Goal of the exercise — Only the lines from the top of the data through the line containing "Task: Switch to the 要約 tab" should be duplicated, exactly as they appear.

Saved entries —
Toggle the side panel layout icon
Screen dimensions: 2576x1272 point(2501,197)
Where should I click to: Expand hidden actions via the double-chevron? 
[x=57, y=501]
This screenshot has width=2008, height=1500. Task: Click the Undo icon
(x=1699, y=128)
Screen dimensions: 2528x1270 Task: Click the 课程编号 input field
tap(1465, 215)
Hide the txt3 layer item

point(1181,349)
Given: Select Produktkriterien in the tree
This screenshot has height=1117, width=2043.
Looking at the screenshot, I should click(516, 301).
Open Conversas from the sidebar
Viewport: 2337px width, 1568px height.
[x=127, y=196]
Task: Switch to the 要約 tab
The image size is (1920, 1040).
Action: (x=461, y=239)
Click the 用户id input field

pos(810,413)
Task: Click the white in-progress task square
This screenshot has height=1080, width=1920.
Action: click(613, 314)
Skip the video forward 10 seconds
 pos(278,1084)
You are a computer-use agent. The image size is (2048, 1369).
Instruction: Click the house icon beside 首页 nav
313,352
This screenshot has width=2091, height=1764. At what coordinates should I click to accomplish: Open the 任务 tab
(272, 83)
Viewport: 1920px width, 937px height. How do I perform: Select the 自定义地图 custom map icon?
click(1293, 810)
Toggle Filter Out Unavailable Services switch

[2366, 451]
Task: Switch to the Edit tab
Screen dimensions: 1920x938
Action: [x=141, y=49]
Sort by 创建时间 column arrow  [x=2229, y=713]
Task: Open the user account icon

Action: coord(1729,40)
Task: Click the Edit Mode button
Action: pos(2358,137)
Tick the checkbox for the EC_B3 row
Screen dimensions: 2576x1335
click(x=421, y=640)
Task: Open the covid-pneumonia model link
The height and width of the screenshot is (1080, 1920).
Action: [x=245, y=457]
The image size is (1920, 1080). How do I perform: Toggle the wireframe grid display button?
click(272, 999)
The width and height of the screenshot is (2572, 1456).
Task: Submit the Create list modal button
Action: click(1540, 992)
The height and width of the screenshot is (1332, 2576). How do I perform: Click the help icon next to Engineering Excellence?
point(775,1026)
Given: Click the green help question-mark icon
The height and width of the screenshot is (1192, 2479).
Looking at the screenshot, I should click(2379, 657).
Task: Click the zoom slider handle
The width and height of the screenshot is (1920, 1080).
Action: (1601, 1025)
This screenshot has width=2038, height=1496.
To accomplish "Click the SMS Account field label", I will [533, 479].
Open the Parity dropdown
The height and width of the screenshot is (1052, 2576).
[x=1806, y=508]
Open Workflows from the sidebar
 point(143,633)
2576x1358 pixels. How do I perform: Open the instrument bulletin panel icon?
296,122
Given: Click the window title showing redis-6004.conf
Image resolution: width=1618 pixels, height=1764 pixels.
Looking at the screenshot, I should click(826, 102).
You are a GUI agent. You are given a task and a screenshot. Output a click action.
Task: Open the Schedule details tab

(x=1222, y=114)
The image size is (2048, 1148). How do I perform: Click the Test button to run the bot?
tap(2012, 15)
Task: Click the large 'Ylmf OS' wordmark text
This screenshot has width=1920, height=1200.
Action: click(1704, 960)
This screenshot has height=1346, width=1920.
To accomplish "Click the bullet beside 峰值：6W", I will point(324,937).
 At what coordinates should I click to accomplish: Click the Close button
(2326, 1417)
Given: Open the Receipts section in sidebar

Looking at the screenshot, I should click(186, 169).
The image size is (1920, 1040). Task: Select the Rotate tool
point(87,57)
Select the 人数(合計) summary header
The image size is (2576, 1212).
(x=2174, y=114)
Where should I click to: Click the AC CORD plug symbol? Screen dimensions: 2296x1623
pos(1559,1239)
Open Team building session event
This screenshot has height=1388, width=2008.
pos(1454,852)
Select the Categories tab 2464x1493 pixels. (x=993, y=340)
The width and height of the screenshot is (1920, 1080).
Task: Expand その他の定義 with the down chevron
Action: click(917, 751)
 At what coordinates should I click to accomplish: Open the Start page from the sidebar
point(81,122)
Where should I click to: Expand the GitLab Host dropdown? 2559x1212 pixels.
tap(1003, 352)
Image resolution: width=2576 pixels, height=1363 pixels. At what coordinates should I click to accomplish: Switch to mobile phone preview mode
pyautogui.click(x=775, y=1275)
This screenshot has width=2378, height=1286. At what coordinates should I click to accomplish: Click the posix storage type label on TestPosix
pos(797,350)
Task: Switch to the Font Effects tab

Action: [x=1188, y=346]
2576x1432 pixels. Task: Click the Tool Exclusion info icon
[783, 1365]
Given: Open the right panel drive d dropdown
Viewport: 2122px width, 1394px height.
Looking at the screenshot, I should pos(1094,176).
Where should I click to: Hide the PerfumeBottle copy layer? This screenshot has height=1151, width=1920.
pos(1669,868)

Answer box —
Toggle the side panel layout icon
Screen dimensions: 2576x1272 point(2501,197)
Where should I click to: Expand hidden actions via the double-chevron? 
[x=57, y=501]
This screenshot has width=2008, height=1500. Task: Click the Undo icon
(x=1699, y=128)
Screen dimensions: 2528x1270 Task: Click the 课程编号 input field
tap(1465, 215)
Hide the txt3 layer item

point(1181,349)
Given: Select Produktkriterien in the tree
This screenshot has height=1117, width=2043.
Looking at the screenshot, I should click(516, 301).
Open Conversas from the sidebar
Viewport: 2337px width, 1568px height.
[x=127, y=196]
Task: Switch to the 要約 tab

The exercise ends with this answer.